Proprio in merito a questo fenomeno storico ha voluto sottolineare: “Spesso, sia in Italia che all’estero, si dimentica che il colonialismo italiano è durato circa 90 anni. Significa che gli italiani sono stati più a lungo colonialisti che fascisti, che repubblicani, che monarchici. Insomma, il colonialismo è una delle caratteristiche fondamentali italiane, che ha attraversato tutte le strutture di governo che questo paese ha avuto: monarchia liberale, fascismo e repubblica”.

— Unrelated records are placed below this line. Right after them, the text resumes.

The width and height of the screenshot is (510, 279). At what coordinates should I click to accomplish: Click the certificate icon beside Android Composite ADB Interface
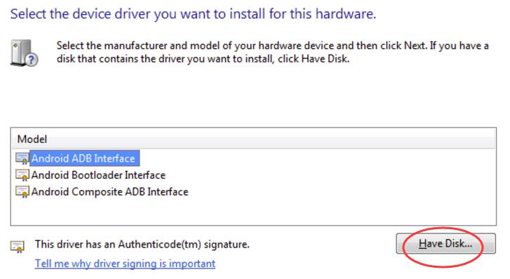click(x=22, y=192)
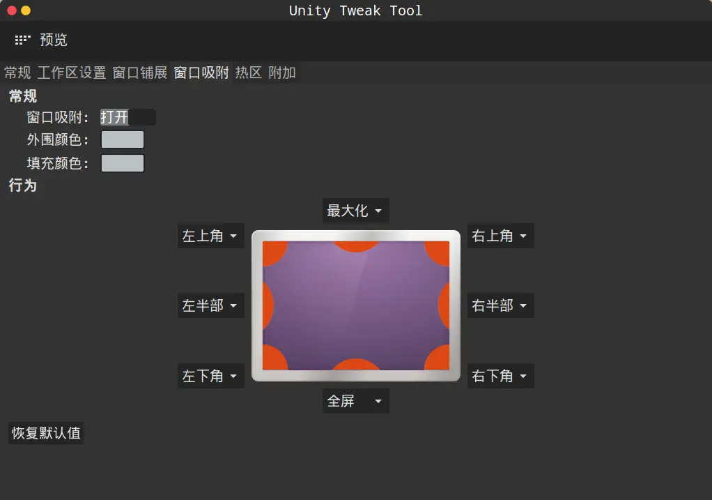
Task: Open the 最大化 dropdown
Action: [x=355, y=210]
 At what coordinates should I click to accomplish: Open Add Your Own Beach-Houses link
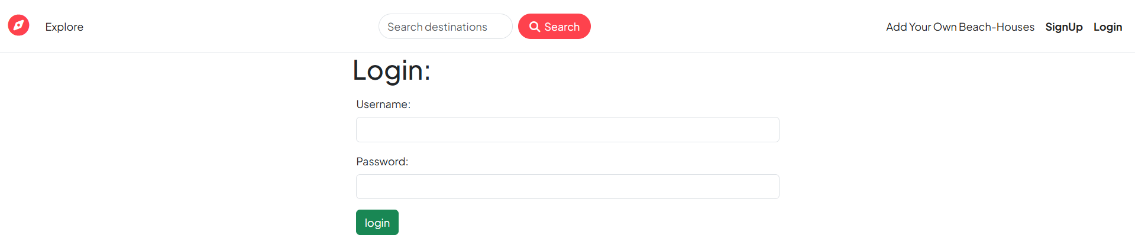coord(959,27)
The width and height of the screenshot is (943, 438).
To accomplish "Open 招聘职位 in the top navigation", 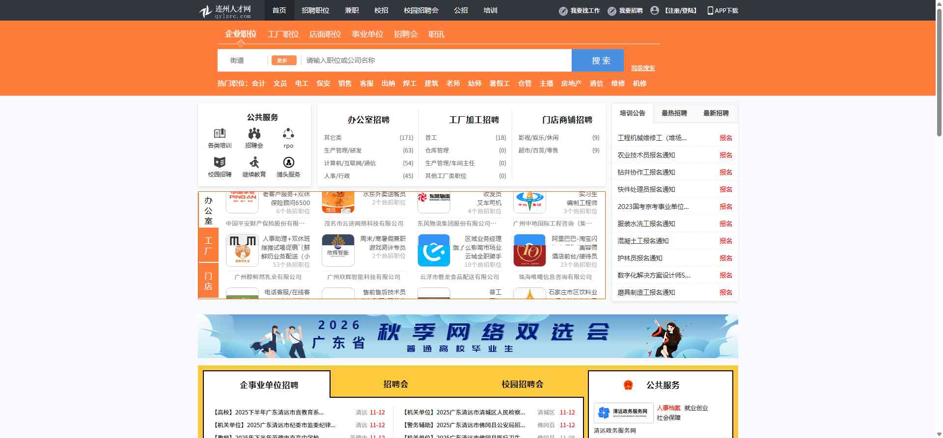I will (x=315, y=10).
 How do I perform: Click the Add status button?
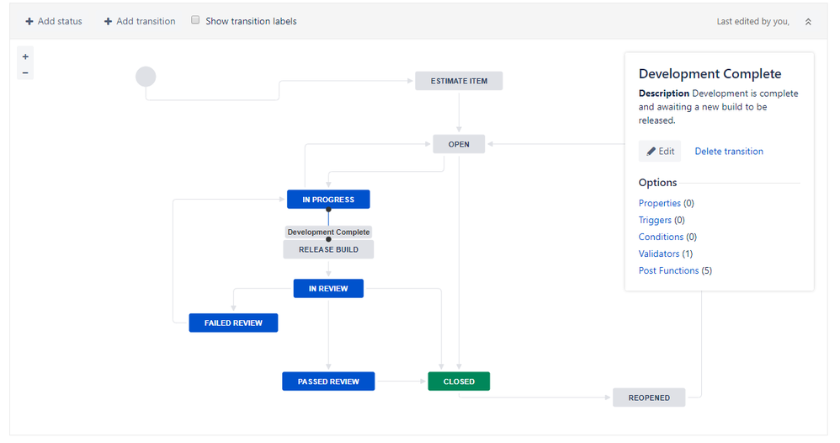coord(54,21)
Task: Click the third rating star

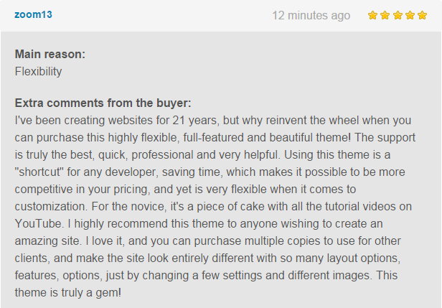Action: click(397, 15)
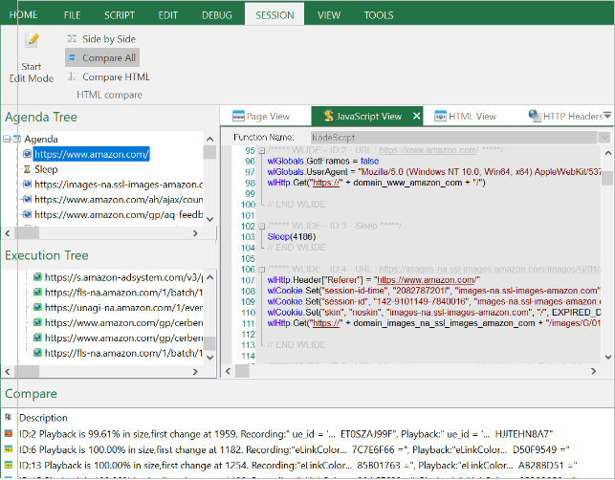Click the Compare HTML icon
This screenshot has width=615, height=480.
[x=72, y=77]
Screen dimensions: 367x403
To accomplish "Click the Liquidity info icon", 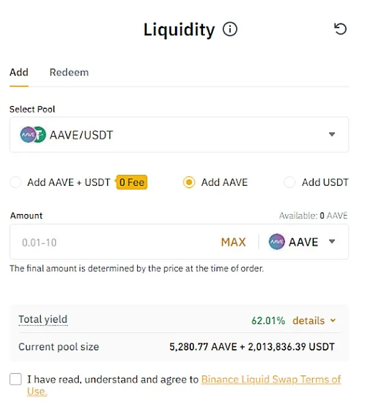I will (230, 29).
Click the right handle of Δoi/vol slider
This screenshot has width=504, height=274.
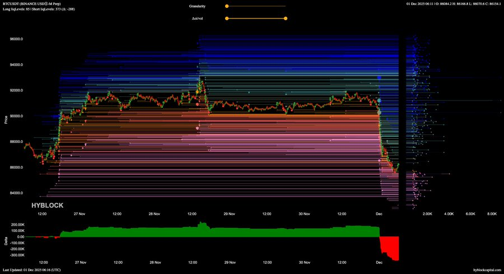pyautogui.click(x=286, y=18)
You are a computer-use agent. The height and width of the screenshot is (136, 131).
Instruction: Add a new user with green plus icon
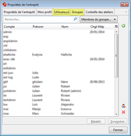pyautogui.click(x=123, y=26)
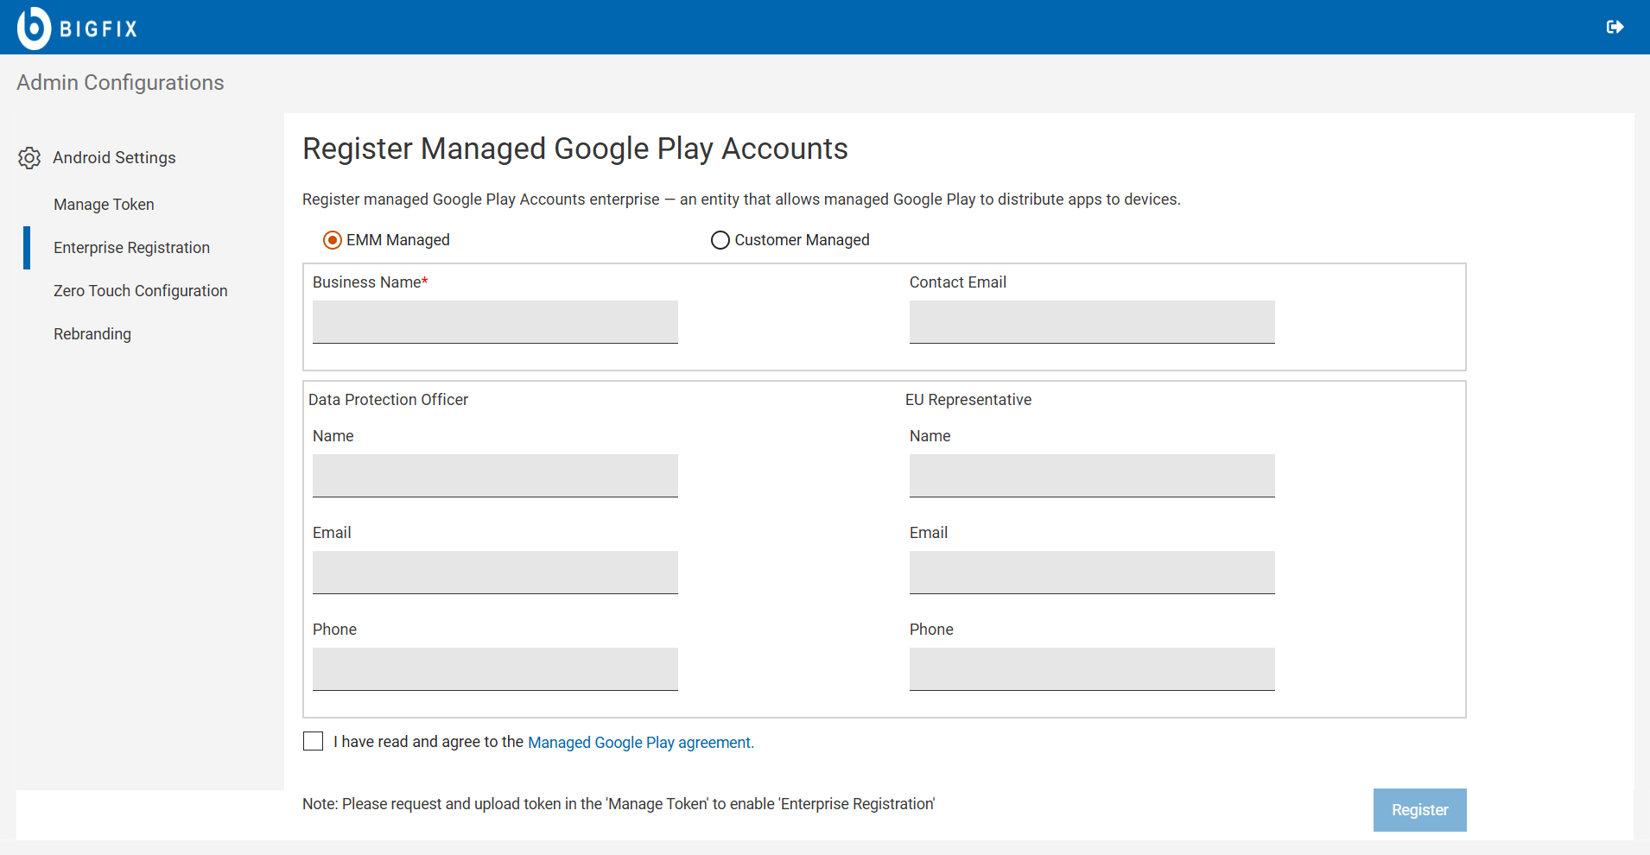This screenshot has height=855, width=1650.
Task: Go to Zero Touch Configuration
Action: point(140,291)
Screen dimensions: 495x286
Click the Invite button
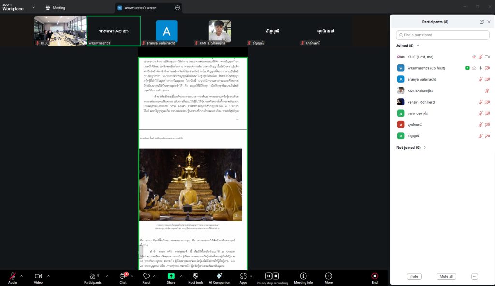(413, 276)
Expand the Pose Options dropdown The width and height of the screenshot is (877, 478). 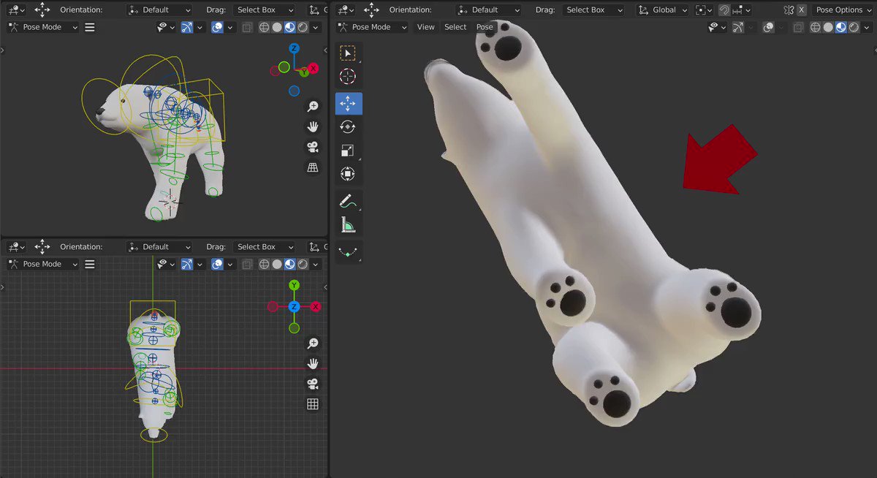coord(843,10)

Continuando, ha accennato alle sue ragioni storiche: “Il colonialismo in Italia è iniziato tardi rispetto alle esperienze inglesi e francesi ed è arrivato per un motivo non economico, ma quasi antropologico. La prima bandiera tricolore piantata sul suolo africano è del 1869 con l’acquisto della baia di Assab. Gli italiani andavano all’estero con sete di conquista per dimostrare di essere bianchi e superiori. La scelta del colonialismo è avvenuta per emulare il treno di testa della civiltà. Identificativo di questa fame di riconoscimento è l’episodio che fa dell’Italia una colonizzatrice di un pezzo di Cina, la colonia di Tientsin, che per un quarantennio, dal 1901 al 1943, è stata di dominio italiano. Possederla significava affermare che gli italiani facevano parte del mondo dei colonizzatori e non dei colonizzati. È stato un complesso di inferiorità che avrebbe condizionato l’imperialismo italiano. Non era importante costruire identità di carattere economico nelle colonie perché queste avevano un valore di prestigio. Le si facevano comandare dai militari e quindi, per decine di anni, gli indigeni conoscevano l’italiano solo attraverso la divisa e questo ha avuto un impatto psicologico non secondario. Questa dimostrazione porta ad un corollario molto triste: gli italiani sono stati molto più violenti perché non potevano perdere contro gli africani. Per annichilire gli autoctoni si usava ogni mezzo, lecito e anche illecito. Diciamo che la brutalità è stato uno dei segni distintivi di tutta l’avventura coloniale italiana”.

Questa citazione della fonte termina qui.